Small Business Resources
As of this writing, Service Corps of Retired Executives (SCORE) is about to launch a newly designed website that will make it even easier to connect with experienced mentors — 13,00 of them — on line and in a new series of workshops on starting, managing and growing your business. A click will take you to an archive of business columnists SCORE has been around since 1964 offering free and confidential business advice that has helped millions of aspiring entrepreneurs.
Business Insurance is a handy guide to some basics including legal, marketing and personnel resources with live links to speed you there.
The independent entrepreneurs check out Working Solo (www.workingsolo.com), the terrific site started by Terri Lonier (lone-yay) on the joys of being “boss-free.” Ilise Benun’s Marketing Mentor is also dedicated to the soloist or small partnership. Get a free consultation, daily newsletter and preview of her books.

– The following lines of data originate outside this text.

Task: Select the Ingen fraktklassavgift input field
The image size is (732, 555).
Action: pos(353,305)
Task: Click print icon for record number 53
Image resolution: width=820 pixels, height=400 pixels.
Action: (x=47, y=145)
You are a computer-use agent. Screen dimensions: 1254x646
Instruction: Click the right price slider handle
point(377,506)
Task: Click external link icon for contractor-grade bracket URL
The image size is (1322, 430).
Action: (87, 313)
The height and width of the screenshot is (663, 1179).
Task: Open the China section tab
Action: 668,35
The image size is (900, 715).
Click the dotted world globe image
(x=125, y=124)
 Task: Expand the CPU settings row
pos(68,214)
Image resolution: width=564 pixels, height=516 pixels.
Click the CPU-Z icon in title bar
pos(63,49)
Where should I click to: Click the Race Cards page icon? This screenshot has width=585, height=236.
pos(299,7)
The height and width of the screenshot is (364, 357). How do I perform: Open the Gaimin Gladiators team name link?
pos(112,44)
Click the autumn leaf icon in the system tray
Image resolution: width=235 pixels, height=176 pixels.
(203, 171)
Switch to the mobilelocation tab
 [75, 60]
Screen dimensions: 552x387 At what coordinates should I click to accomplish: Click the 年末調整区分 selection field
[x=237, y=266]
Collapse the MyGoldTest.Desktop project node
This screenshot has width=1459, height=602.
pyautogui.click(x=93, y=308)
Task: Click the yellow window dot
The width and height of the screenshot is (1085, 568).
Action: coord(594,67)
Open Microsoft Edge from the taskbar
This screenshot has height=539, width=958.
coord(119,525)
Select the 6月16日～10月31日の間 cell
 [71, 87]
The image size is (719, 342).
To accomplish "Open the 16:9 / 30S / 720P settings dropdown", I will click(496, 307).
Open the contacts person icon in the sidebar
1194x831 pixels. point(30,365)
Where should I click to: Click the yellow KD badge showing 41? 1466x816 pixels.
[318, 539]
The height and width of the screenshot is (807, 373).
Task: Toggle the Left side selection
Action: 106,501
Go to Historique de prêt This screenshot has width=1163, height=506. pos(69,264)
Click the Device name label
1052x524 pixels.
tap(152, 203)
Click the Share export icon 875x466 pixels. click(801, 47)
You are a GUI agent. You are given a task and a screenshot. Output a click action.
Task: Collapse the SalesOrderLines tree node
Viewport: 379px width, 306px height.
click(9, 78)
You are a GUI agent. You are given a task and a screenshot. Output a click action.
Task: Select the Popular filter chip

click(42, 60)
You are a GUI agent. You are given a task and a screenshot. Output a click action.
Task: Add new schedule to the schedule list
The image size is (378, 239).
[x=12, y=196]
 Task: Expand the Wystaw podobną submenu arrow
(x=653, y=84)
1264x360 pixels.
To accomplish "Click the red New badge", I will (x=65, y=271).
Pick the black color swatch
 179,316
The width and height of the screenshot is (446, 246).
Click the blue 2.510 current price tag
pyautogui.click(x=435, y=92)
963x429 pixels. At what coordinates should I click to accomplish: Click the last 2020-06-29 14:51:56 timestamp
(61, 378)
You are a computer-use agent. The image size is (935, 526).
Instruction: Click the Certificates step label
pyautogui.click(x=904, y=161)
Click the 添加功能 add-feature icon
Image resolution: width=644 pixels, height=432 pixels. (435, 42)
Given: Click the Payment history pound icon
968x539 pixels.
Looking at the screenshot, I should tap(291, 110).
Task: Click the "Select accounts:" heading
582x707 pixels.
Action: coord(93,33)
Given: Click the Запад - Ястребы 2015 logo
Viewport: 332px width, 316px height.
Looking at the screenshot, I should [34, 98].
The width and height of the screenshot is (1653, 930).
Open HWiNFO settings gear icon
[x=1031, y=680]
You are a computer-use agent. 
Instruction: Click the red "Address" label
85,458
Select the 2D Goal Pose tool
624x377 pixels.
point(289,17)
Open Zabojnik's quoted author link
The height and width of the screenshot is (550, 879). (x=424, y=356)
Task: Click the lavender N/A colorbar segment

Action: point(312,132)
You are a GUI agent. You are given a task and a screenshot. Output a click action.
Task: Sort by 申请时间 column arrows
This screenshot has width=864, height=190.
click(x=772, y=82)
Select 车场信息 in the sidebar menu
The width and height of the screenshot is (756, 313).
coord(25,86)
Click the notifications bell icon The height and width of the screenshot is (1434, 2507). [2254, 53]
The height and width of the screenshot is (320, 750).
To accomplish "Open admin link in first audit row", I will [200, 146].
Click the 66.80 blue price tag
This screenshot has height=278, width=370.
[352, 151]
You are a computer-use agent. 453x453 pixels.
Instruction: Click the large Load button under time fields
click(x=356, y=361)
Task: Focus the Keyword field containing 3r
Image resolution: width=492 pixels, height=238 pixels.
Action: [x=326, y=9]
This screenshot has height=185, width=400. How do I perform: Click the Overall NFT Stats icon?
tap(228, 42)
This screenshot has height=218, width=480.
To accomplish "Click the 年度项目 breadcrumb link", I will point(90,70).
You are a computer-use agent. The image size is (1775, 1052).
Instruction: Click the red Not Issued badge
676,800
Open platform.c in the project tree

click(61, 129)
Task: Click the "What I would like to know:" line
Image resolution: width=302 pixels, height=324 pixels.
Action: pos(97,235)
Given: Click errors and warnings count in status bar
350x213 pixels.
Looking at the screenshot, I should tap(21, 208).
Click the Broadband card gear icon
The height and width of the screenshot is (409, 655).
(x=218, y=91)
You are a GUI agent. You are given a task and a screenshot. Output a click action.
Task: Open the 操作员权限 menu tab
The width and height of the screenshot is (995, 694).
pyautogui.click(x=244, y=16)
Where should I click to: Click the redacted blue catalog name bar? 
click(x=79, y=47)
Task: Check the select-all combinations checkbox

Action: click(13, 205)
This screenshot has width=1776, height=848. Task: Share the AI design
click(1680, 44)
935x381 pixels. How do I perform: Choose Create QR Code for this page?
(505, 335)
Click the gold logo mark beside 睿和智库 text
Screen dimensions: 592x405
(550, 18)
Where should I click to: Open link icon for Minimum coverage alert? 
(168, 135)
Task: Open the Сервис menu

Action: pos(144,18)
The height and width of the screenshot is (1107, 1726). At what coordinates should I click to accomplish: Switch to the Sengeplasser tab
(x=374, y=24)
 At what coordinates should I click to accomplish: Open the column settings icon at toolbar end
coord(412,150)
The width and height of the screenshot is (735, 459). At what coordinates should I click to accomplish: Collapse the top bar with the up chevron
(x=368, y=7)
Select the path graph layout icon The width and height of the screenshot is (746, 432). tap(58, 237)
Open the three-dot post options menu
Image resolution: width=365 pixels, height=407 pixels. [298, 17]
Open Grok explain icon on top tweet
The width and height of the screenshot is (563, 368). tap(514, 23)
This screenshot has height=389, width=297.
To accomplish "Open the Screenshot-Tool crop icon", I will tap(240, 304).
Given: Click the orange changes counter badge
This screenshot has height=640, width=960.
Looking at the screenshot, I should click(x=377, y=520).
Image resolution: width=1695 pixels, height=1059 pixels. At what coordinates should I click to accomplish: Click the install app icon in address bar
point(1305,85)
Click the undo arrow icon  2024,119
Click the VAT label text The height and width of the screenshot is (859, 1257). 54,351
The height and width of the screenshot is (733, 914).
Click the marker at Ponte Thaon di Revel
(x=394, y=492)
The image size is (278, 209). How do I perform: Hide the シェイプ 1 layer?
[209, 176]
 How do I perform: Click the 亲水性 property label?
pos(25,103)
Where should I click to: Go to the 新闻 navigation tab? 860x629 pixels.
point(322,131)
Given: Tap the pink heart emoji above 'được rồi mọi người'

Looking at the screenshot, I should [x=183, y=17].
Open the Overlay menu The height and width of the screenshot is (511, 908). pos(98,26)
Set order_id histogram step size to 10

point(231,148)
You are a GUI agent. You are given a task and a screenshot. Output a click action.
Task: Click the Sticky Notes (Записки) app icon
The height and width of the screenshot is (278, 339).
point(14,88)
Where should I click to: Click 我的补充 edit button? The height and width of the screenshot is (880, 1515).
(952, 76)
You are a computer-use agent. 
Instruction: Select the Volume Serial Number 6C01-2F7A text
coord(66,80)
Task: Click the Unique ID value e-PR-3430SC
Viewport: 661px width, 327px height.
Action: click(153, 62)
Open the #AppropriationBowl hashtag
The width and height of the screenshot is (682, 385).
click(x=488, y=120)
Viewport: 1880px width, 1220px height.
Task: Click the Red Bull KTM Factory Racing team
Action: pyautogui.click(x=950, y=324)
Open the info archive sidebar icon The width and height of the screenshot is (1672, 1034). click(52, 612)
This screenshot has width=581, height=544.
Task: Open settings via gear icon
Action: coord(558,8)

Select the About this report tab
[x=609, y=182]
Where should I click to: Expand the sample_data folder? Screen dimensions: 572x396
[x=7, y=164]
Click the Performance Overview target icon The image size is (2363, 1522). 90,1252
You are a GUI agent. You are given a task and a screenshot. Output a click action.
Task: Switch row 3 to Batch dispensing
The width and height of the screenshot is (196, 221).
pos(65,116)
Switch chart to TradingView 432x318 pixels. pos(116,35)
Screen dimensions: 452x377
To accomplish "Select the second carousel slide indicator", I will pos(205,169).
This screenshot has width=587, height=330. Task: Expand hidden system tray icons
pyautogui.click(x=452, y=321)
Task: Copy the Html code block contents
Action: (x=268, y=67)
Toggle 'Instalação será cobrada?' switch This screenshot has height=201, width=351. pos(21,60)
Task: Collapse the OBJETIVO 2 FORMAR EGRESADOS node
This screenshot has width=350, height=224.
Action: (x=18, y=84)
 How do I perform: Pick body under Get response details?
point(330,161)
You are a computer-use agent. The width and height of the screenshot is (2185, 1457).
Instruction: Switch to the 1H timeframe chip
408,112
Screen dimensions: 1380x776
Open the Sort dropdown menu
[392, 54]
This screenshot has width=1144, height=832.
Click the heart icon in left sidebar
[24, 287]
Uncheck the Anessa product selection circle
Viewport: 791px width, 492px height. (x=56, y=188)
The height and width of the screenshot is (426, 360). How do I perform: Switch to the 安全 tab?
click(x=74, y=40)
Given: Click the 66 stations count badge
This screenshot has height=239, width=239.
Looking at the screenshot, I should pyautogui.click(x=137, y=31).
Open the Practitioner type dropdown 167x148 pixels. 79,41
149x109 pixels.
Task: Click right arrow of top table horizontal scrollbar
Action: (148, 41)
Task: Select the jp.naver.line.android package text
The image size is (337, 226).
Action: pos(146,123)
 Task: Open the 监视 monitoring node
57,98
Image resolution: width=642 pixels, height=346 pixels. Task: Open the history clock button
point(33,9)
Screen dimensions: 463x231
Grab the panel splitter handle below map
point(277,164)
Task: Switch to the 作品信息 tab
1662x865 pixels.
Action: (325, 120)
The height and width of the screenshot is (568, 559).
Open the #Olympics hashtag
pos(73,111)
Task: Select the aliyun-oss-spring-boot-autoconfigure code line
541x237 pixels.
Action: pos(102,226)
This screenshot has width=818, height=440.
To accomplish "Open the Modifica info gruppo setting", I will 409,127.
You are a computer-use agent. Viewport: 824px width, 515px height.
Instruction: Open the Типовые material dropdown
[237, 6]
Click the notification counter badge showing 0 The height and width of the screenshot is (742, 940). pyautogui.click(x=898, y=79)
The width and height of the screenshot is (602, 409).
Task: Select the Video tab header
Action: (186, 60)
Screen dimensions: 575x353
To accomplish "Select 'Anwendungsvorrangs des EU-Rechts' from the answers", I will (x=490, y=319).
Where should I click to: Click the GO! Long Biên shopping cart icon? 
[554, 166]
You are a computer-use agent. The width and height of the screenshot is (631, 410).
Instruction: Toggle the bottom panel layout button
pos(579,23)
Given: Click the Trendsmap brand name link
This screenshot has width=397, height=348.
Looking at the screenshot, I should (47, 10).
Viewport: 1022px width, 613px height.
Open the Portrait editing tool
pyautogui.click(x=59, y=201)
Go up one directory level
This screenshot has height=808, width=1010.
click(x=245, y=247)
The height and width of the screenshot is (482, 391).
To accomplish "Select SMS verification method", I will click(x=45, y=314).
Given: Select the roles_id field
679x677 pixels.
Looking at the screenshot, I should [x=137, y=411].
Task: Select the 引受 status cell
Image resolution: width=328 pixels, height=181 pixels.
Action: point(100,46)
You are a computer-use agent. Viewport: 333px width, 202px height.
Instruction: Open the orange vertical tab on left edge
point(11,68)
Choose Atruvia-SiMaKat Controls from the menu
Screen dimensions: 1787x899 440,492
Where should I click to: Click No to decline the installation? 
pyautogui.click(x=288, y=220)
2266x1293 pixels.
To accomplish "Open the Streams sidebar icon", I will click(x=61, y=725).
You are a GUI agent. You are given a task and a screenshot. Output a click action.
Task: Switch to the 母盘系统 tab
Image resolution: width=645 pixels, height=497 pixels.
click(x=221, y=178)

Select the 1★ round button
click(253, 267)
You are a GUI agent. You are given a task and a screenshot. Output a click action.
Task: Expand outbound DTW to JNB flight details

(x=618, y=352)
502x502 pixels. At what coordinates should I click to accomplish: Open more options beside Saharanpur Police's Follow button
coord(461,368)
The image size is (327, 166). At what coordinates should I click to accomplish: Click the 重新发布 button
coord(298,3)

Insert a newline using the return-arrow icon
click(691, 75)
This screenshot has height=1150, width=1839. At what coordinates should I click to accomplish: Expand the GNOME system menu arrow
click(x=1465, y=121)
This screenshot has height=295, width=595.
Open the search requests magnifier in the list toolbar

You can find lots of help by seeking out trade associations connected with the business you’re considering. Trade associations can fast-track you right into the action, helping you connect with the people in the know, and perhaps even some financing sources. When Paul and Sands Belizzi wanted to ranch alpacas in Northern California, they got started in just this way: Alpaca Owners and Breeders Association (U.S.), 800-213-9522.
As the name suggests, the National Business Incubation Association “provides entrepreneurs with the expertise, networks and tools they need to make their ventures successful.”
The U.K. has a model for what is possible when you have a champion. In this case, the champion is Charles, Prince of Wales, and his organization is Prime-Cymru (Welsh for Wales), www.prime-cymru.co.uk, dedicated to help would-be entrepreneurs 50 and older get a start. Of the 600 start-ups Prime-Cymru has helped launch, only 6 have failed.
Thinking about owning/operating a B&B (who hasn’t)? You might want to contact theProfessional Association of Innkeepers International for some on the ground information. Try out innkeeping for a season or a year. Or check out house sitting via THE CARETAKER GAZETTE, (715-426-5500) published by Gary and Thea Dunn.
Owning/Operating A Family Business
If you do go into business for yourself, chances are you’ll find yourself (at least in early stages) working with your spouse or another family member. A caveat: these partnerships are easier to get into than to get out of, so make sure you know how to end gracefully (and save the relationship itself).
And, don’t overlook your local Chamber of Commerce. Knowing who’s who in business in your community can be a great way to test the waters.
There are literally hundreds of books on becoming a successful entrepreneur. One of our favorites remains Paul Hawken’s Growing a Business (Fireside, 1998). The co-founder of Smith and Hawken, he now leads The Natural Step, an organization committed to sustainable business practices.
Inc. Magazine remains a reliable source of information for the entrepreneur, whether you are just starting out or growing your business. We loved the recent coverage on balancing business with life featuring Pete and Laura Wakeman of Great Harvest Bakery. Search the Inc. site for this.
Also useful is Entrepreneur magazine, which also features a wealth of small business how to’s.
Jeff Berner’s The Joy of Working From Home: Making a Life While Making a Living (Berrett- Koehler Publishers, Inc. 1994) is a classic of its kind, packed with great ideas for you entrepreneurs and independent contractors.